March 18, 2011 at 12:29 pm
Here's the scenario...
I have a database which is mirrored to another server. The PRIMARY also serves as a publisher for replication (using a remote distributor). The mirroring is using the HIGH PERFORMANCE operating mode so that all transactions are applied at the PRIMARY and then sent to the mirror.
The Issue...
If the mirror is unavailable, it would seem as though transactions are still not being applied at the primary. The reason I believe that is because while the mirror is unavailable, no transactions are sent from the publisher to the distributor in the replication scenario. There are no immediate warnings or alarms from the distributor as it simply sees that there are no transactions to distribute. If mirroring is stopped (or the mirror becomes available), transactions start flowing again, not only to the mirror obviously, but to the remote distributor.
Does anyone have any ideas on this or has experienced this behavior? If mirroring in HIGH SAFETY mode, I would almost expect this as under that mode, transactions are only applied at the principal once they have been sent to the mirror and the mirror acknowledges that said transactions were received and applied.
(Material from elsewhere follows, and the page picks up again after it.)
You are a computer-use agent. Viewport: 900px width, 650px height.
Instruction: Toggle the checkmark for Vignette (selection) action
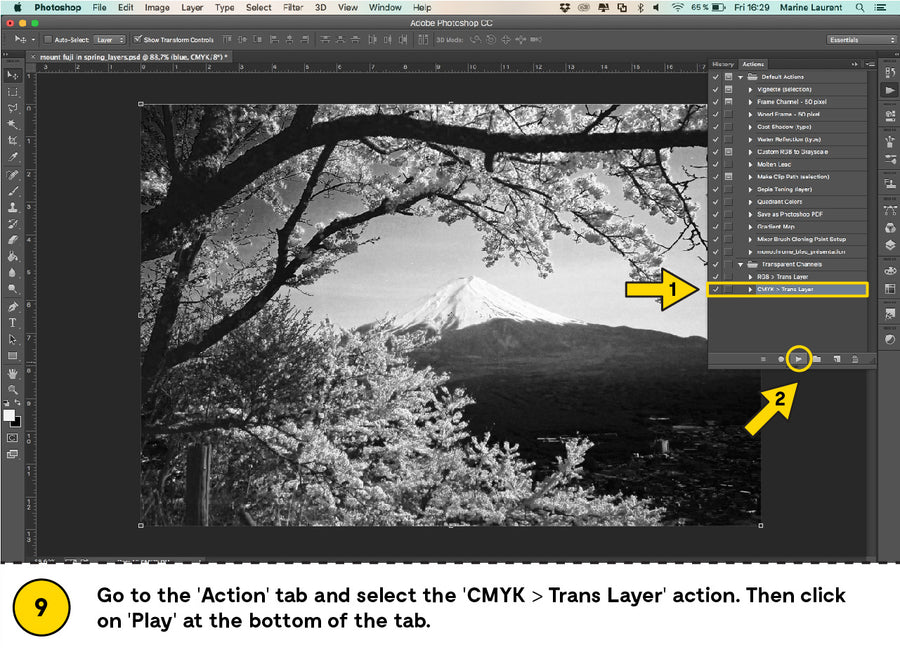(715, 89)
Any help or insight would be greatly appreciated!
Brian
October 29, 2012 at 11:23 am
I have experienced this same behavior with SQL 2008R2. I have databases mirrored in high performance mode, in "disconnected" state due to some firewall changes that were applied over the weekend. Transactional replication is not ....... replicating. Replication Monitor does not readily show any problems at all but inspection of the Log Reader Agent shows the following message "Replicated transactions are waiting for the next log backup or for mirroring partner to catch up". Inserting a Tracer Token shows that transactions are not getting delivered to the Distributor. All i can figure at this point is that the database transactions are still considered 'active' until the mirror site confirms reciept, and this is preventing replication from flowing changes to the subscribers. The mirroring connection is now fixed so once the mirrors are caught up on the backlog, i hope that replication will resume 'replicating'.
October 29, 2012 at 11:43 am
This behavior is by design. This excerpt from "SQL Server Replication: Providing High Availability using Database Mirroring" written by Paul Randal and Gopal Ashok, explains it well
"It is possible for the principal to become exposed (the mirror is accessible but there are log records that have not yet been hardened on the mirror) or isolated (the mirror is inaccessible). In both cases, if the principal is still able to serve the database, any changes made to the database are not replicated until the corresponding log records are hardened on the mirror.
This behavior introduces latency in the replication stream, and is done so that if a mirroring failover occurs, it is guaranteed that replication Subscribers cannot be “ahead” of the new principal database."